Abstract
Multi-robot task allocation and coalition formation are critical challenges in robotics, essential for applications such as disaster response, search and rescue, environmental monitoring, exploration and mapping, surveillance and security, logistics, agriculture, military operations and healthcare. Therefore, it is essential to address these challenges and develop optimal solutions for implementing these concepts in real-world scenarios to effectively execute the previously mentioned applications. Hence, this paper presents a comprehensive survey and comparative analysis of different approaches for allocating tasks to multiple robots and forming coalitions to accomplish these tasks efficiently. The paper first provides a systematic categorization of the existing methods into four different groups namely behavior-based, market-based, optimization-based, and learning-based methods. Next, it analyzes the trade-off between different objectives, including minimizing task completion time, maximizing resource utilization, and balancing workload among robots. The paper also explores the impact of robot heterogeneity, task dependencies, and communication constraints on the performance of various algorithms. Furthermore, it discusses the challenges of dynamic task allocation and coalition formation in response to changes in the environment or robot failures.

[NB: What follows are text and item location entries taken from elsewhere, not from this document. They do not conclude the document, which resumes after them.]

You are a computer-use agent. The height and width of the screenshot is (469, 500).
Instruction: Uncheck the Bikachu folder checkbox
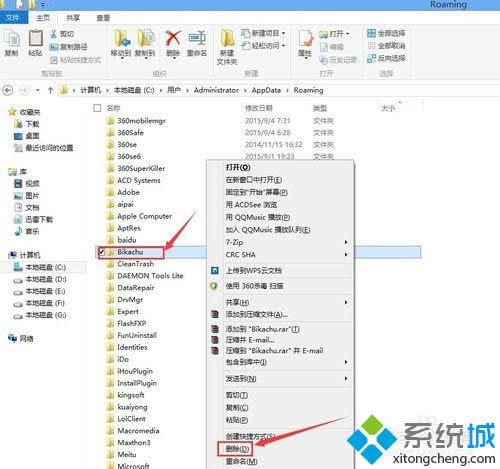tap(102, 252)
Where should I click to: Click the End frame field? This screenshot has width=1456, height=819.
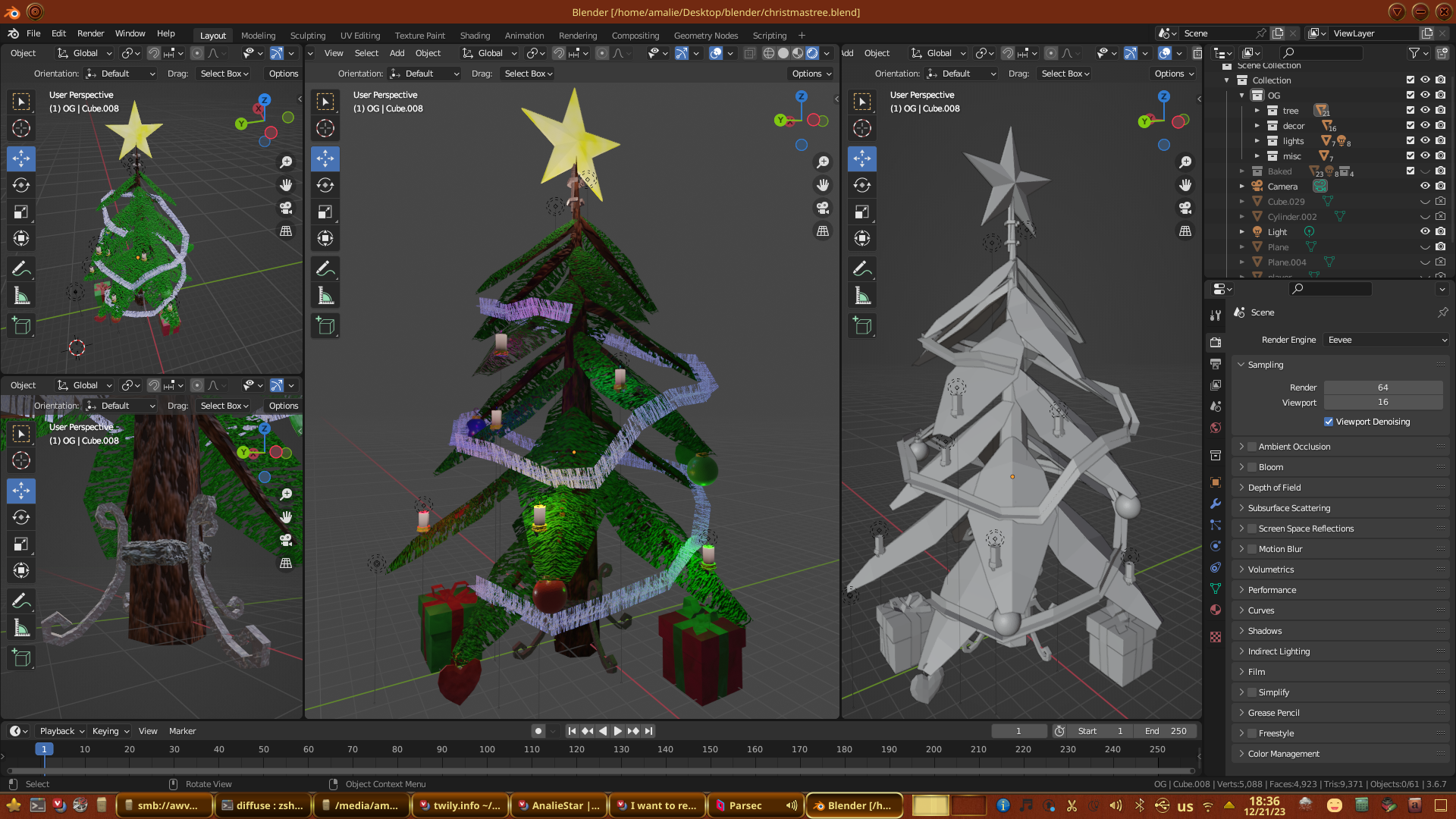pos(1166,731)
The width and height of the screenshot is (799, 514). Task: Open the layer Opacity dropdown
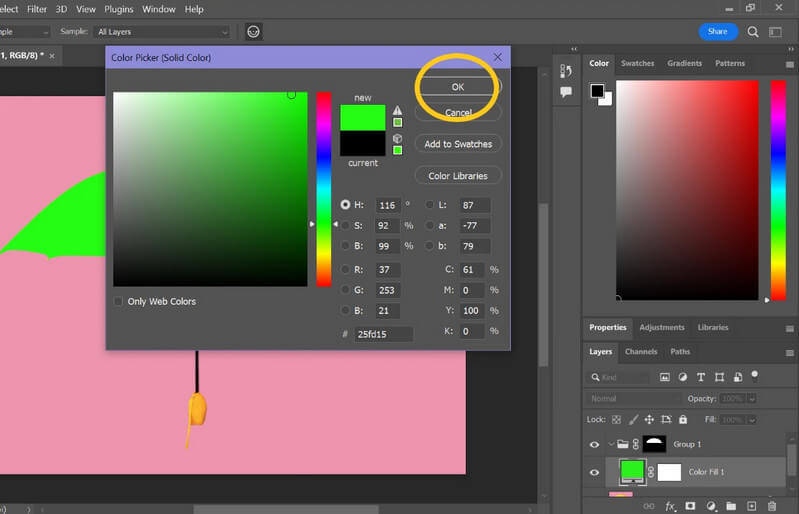click(752, 398)
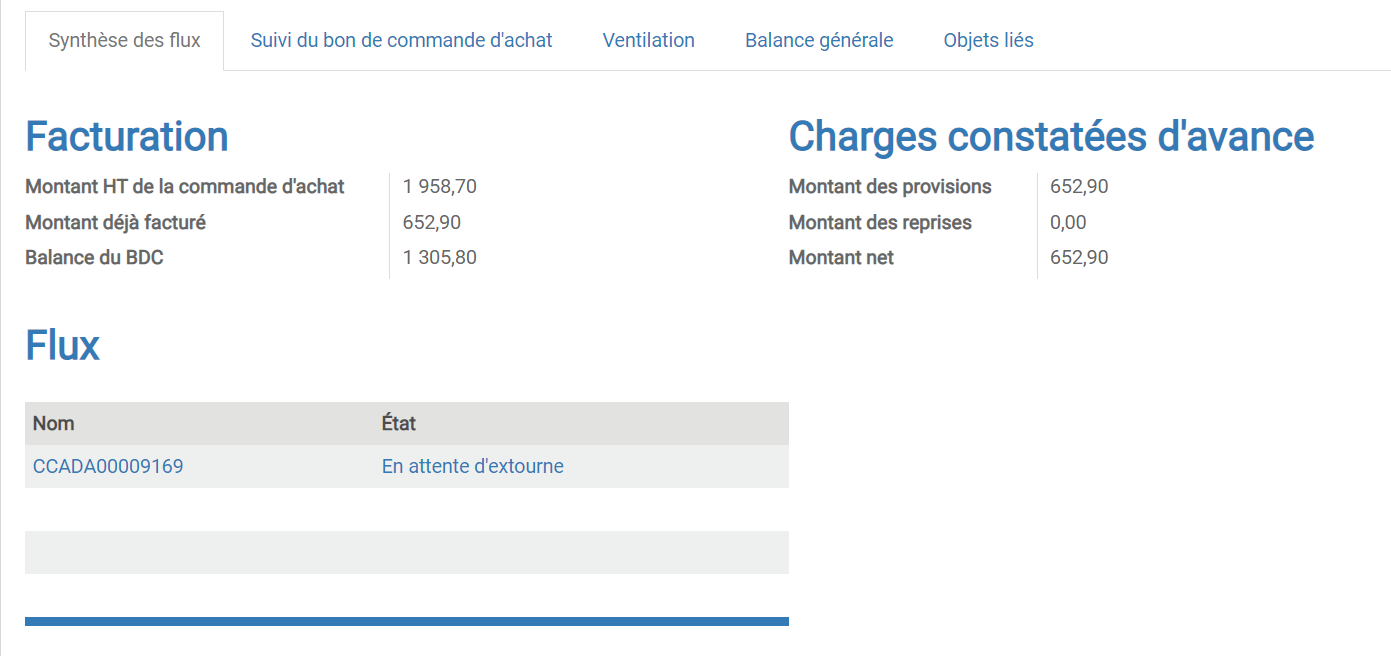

Accordingly, the paper presents a comprehensive comparative study of the surveyed approaches, highlighting their substantial features including limitations and suitability for different application scenarios. As such, the paper identifies promising research directions, including the integration of machine learning techniques and the development of hybrid algorithms. Through this systematic analysis, the main aim is to provide researchers with a comprehensive understanding of the state-of-the-art in multi-robot task allocation and coalition formation, enabling them to select the most appropriate approach for their specific requirements.